◆ Data provided ◆
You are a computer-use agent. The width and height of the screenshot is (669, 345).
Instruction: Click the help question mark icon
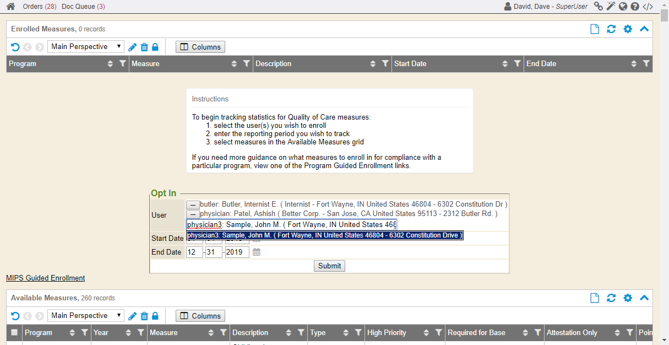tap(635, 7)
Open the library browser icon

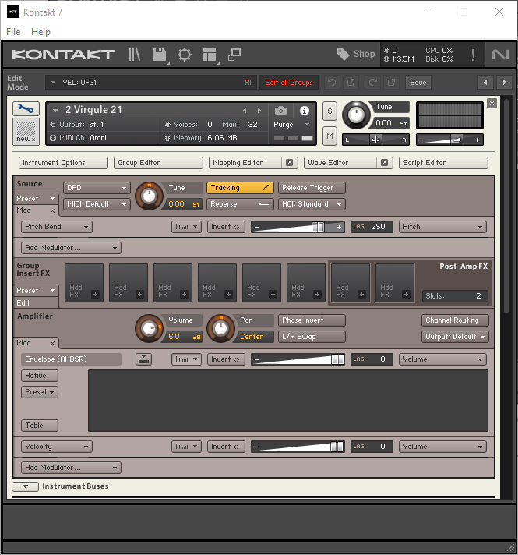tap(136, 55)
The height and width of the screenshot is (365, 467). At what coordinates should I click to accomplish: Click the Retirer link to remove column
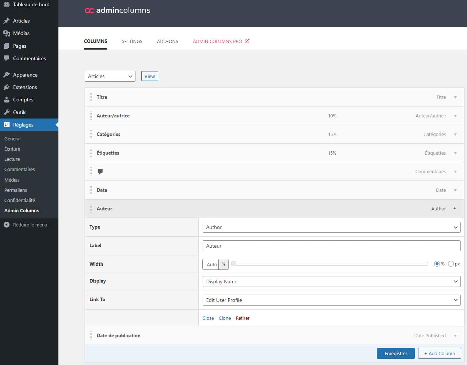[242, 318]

* * *

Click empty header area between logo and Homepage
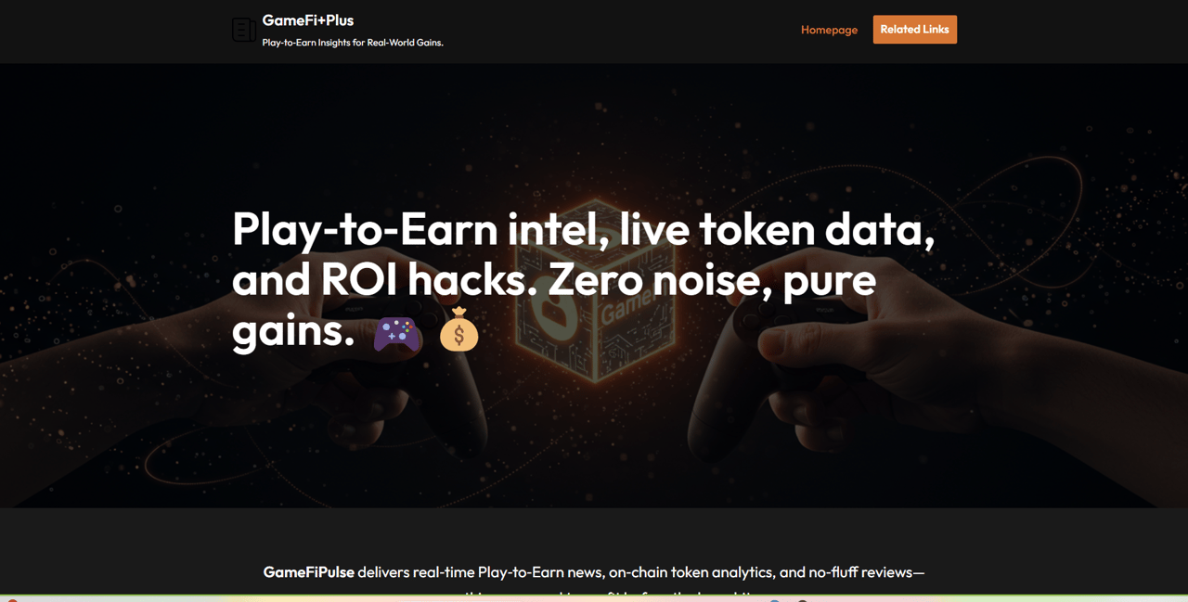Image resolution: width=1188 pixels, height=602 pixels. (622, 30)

* * *

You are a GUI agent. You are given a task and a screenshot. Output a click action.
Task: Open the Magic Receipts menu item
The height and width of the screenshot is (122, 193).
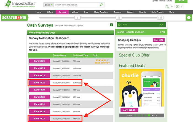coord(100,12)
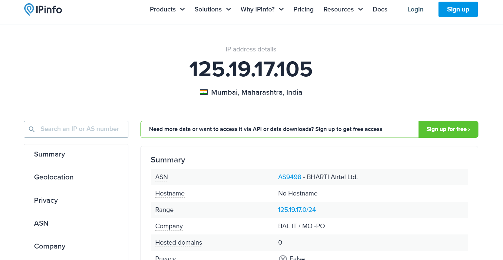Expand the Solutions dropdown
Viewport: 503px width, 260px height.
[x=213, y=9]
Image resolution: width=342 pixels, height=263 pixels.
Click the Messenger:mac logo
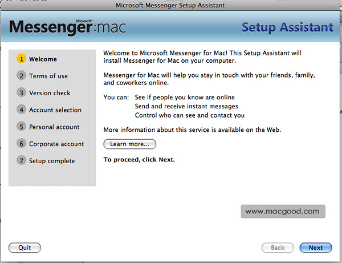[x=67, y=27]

◆ Objective ◆
Write out the stretch of records from the line containing "You are a GUI" through the line containing "[x=67, y=27]" as a numbered list, omitting blank lines. Leave the pictures out.

◆ Answer to this exercise ◆
1. You are a GUI agent. You are given a task and a screenshot. Output a click action.
2. Task: Open the Magic Receipts menu item
3. The height and width of the screenshot is (122, 193).
4. coord(100,12)
5. Expand the Solutions dropdown
6. Viewport: 503px width, 260px height.
7. [x=213, y=9]
8. Image resolution: width=342 pixels, height=263 pixels.
9. Click the Messenger:mac logo
10. [x=67, y=27]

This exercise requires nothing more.